What you have to do: In the material below, reproduce the lines word for word, from the line that contains "coordinates (240, 988)." through the line that contains "partner-manager-label: Partner Manager".

==========

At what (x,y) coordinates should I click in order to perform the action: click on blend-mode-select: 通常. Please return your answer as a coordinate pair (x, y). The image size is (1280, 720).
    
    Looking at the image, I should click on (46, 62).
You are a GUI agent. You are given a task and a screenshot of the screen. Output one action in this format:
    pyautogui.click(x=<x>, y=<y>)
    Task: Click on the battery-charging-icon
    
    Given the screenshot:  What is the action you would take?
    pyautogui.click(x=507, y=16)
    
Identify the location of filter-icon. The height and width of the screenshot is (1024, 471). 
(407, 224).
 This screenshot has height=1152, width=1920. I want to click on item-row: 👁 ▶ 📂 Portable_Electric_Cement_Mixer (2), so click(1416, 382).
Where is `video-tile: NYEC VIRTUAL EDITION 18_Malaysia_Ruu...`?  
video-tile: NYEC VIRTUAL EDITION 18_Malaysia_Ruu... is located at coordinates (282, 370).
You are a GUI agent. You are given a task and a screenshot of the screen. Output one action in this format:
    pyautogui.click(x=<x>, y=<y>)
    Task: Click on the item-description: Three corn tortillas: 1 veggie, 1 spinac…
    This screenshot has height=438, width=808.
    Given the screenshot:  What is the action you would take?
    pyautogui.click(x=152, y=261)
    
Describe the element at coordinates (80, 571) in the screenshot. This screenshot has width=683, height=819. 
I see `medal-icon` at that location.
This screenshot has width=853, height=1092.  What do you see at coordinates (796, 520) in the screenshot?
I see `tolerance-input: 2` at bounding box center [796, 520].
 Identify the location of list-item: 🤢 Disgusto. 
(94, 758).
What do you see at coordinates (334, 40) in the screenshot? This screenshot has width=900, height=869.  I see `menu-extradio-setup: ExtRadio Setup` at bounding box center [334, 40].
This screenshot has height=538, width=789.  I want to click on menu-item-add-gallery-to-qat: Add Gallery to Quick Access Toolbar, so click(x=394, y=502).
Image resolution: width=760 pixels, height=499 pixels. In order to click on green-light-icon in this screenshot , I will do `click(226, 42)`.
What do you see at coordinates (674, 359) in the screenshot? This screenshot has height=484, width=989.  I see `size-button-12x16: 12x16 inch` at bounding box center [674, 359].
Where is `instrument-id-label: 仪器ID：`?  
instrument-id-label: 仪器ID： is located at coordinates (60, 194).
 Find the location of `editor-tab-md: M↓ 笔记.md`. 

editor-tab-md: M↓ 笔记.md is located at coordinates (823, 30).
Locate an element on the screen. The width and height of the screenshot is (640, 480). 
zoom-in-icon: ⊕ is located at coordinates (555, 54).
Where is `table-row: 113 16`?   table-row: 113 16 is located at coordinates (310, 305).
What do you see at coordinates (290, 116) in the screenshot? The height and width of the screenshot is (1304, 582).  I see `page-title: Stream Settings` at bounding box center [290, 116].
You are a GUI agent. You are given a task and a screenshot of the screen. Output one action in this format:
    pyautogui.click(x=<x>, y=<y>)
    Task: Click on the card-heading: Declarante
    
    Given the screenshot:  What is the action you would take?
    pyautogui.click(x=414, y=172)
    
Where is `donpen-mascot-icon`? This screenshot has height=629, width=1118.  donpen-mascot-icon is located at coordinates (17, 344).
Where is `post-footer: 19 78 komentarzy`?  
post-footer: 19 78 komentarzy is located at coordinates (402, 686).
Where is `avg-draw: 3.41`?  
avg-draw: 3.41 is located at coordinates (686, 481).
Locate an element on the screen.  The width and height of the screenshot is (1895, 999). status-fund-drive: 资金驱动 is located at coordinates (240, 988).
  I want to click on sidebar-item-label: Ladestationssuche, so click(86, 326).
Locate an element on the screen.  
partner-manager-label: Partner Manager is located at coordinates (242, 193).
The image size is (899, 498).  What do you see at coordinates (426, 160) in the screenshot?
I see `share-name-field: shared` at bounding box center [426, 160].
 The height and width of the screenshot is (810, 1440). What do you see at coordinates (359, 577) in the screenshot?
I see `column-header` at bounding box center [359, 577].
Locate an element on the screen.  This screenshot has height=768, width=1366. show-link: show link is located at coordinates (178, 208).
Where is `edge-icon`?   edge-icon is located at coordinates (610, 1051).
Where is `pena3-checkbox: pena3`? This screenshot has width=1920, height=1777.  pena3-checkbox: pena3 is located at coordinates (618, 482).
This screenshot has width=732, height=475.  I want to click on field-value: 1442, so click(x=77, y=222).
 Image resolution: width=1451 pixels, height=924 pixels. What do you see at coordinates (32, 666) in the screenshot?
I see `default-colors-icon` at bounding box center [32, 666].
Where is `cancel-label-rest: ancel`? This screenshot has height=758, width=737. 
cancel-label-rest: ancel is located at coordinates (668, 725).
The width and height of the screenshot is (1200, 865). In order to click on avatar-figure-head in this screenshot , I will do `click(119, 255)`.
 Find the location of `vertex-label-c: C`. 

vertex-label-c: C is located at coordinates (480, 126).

==========

Problem solution:
Locate an element on the screen.  The width and height of the screenshot is (1895, 999). status-fund-drive: 资金驱动 is located at coordinates (240, 988).
  I want to click on sidebar-item-label: Ladestationssuche, so click(86, 326).
Locate an element on the screen.  
partner-manager-label: Partner Manager is located at coordinates (242, 193).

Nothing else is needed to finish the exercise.